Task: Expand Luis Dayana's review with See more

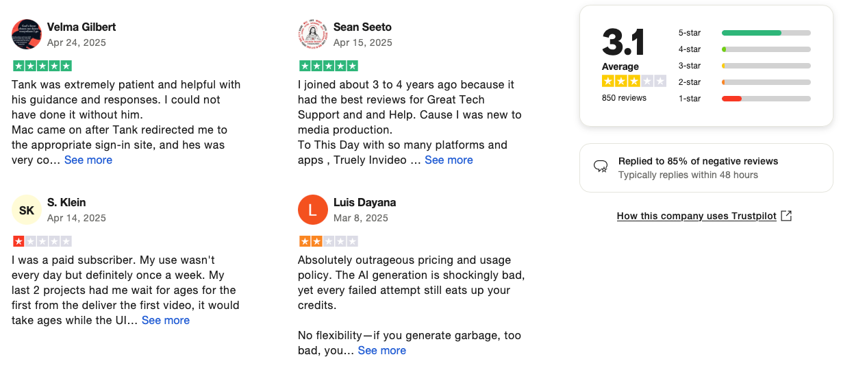Action: [381, 350]
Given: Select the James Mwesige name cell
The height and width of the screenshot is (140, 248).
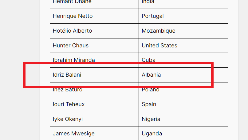Looking at the screenshot, I should [94, 133].
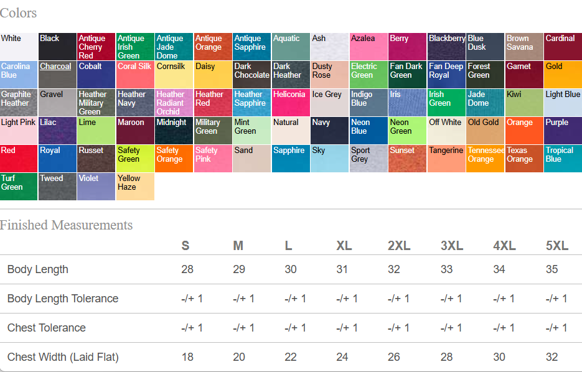Viewport: 582px width, 372px height.
Task: Pick the Violet color swatch
Action: pyautogui.click(x=96, y=187)
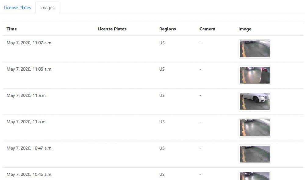The image size is (305, 180).
Task: Open the 11:07 a.m. empty garage thumbnail
Action: pyautogui.click(x=255, y=49)
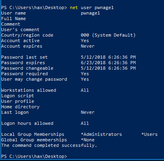
Task: Click the yellow 'net' command word
Action: pos(74,7)
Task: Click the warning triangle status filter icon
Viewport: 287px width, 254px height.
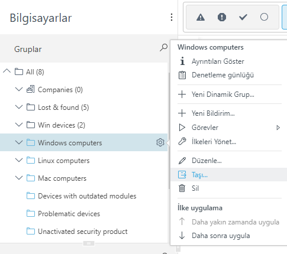Action: pos(201,17)
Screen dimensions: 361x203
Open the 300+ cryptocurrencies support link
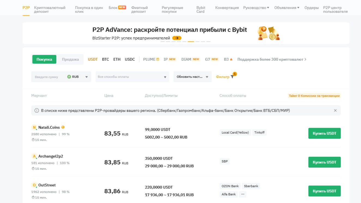click(x=272, y=59)
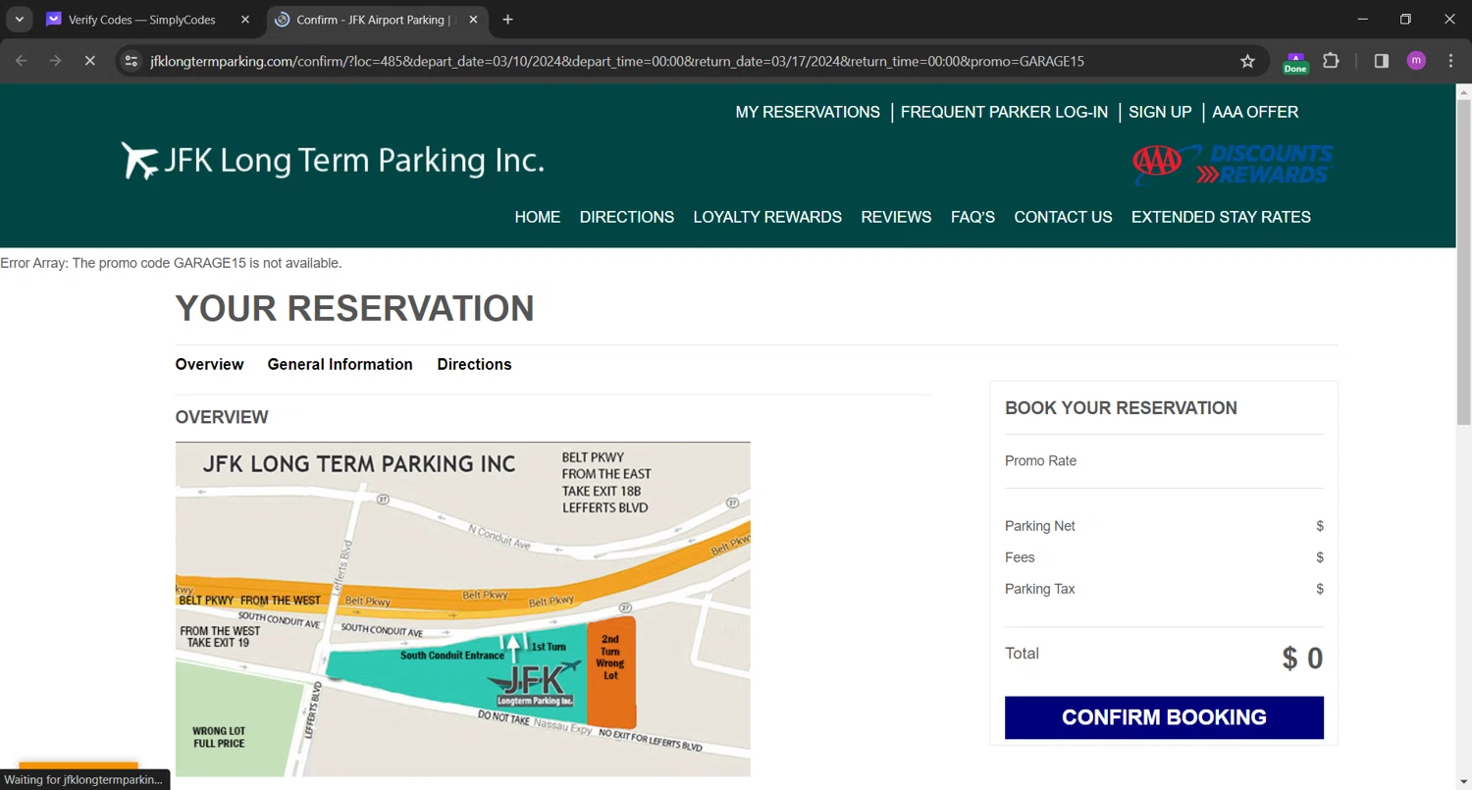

> [What you should do] Keep every word of the records exact as you write them out, but drop the pictures.

> [Completed exercise]
Task: Expand Luis Dayana's review with See more

Action: [381, 350]
Given: Select the James Mwesige name cell
The height and width of the screenshot is (140, 248).
Looking at the screenshot, I should [94, 133].
Viewport: 582px width, 372px height.
Task: Pick the Violet color swatch
Action: pyautogui.click(x=96, y=187)
The image size is (305, 180).
Task: Open the 11:07 a.m. empty garage thumbnail
Action: pyautogui.click(x=255, y=49)
Task: Click the yellow 'net' command word
Action: pos(74,7)
Task: Click the warning triangle status filter icon
Viewport: 287px width, 254px height.
Action: pos(201,17)
Screen dimensions: 361x203
Open the 300+ cryptocurrencies support link
click(x=272, y=59)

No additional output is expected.